PROBLEM REQUIREMENTS –
When you retype the entries, keep each one exact and leave out the pictures.

** TASK INPUTS follows **

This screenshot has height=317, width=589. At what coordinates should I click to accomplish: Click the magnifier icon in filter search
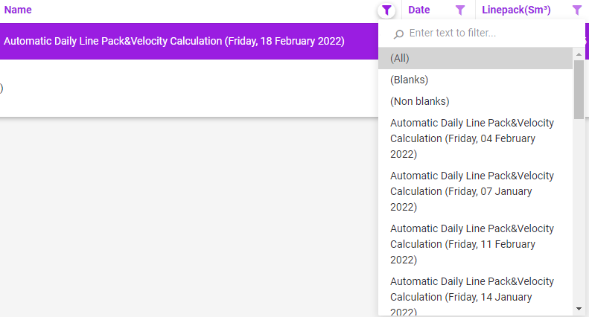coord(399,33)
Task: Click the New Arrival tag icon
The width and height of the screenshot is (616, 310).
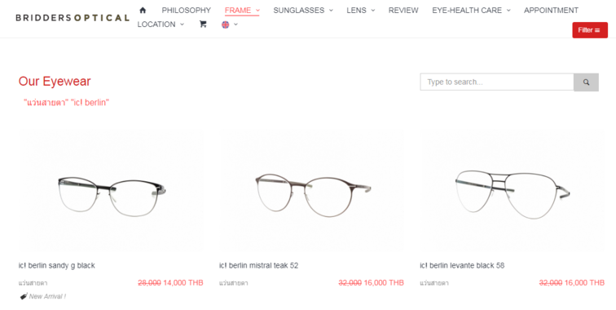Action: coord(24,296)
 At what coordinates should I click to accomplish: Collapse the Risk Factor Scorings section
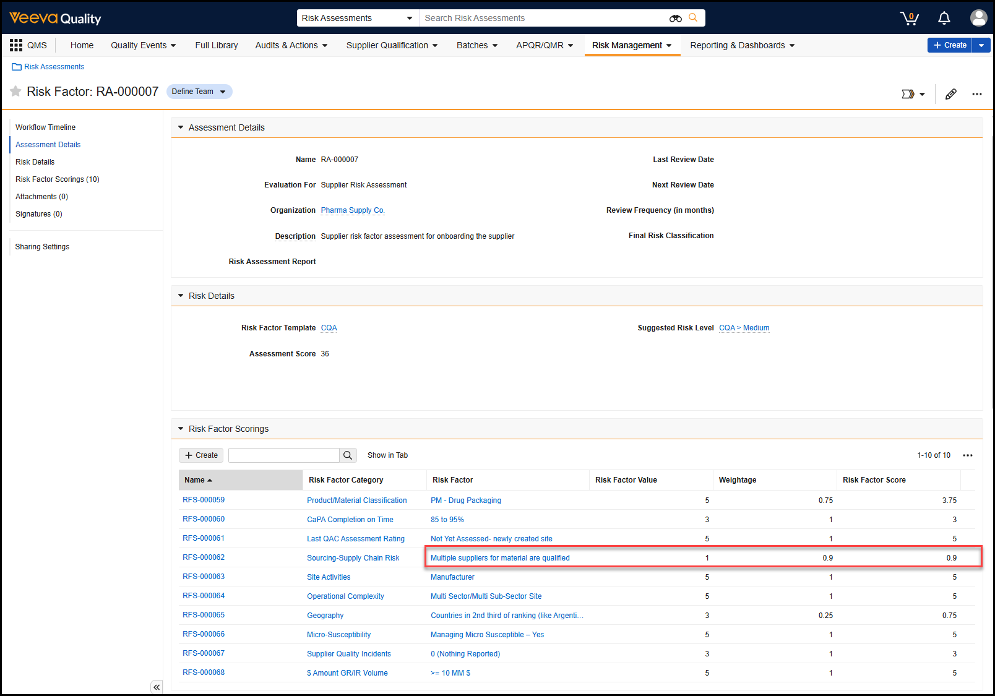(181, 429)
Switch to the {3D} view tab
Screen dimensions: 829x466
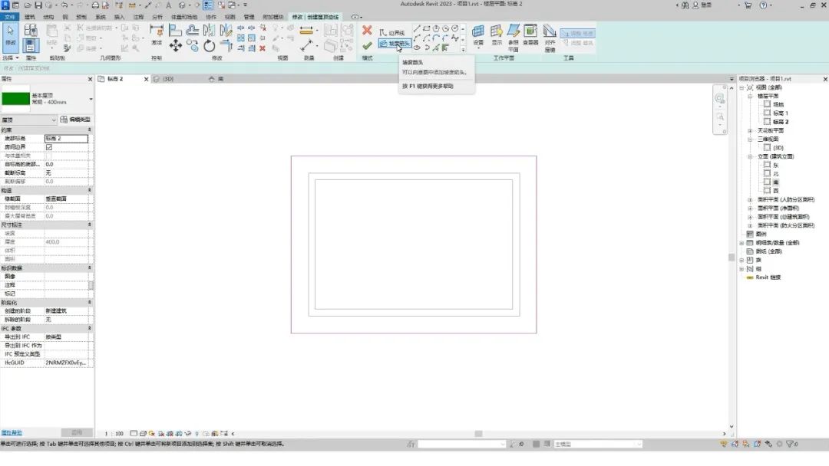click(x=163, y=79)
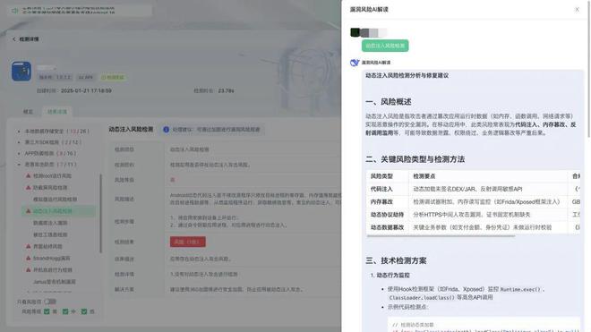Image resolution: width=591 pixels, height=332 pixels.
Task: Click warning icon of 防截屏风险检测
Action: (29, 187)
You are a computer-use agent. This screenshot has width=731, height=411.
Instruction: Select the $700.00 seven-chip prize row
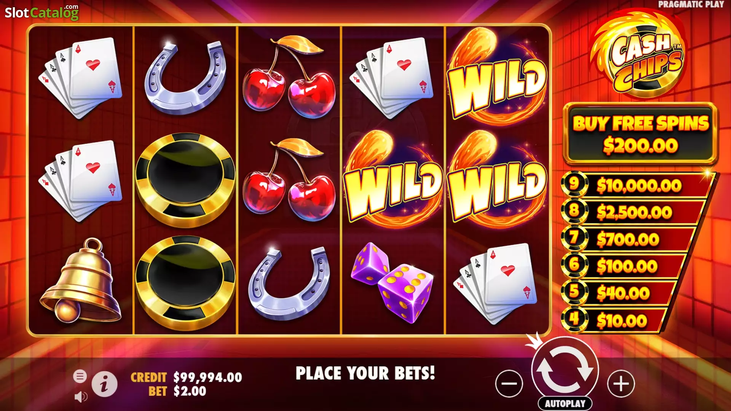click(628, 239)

** End of TASK INPUTS **

EXPECTED ANSWER –
This screenshot has height=317, width=589. At what coordinates should I click to accomplish: Click the magnifier icon in filter search
coord(399,33)
Task: Click the New Arrival tag icon
The width and height of the screenshot is (616, 310).
Action: coord(24,296)
 At what coordinates should I click to accomplish: Collapse the Risk Factor Scorings section
(181, 429)
Switch to the {3D} view tab
Screen dimensions: 829x466
click(x=163, y=79)
Image resolution: width=591 pixels, height=332 pixels.
Task: Click warning icon of 防截屏风险检测
Action: (29, 187)
You are a computer-use agent. This screenshot has width=731, height=411.
Instruction: Select the $700.00 seven-chip prize row
click(628, 239)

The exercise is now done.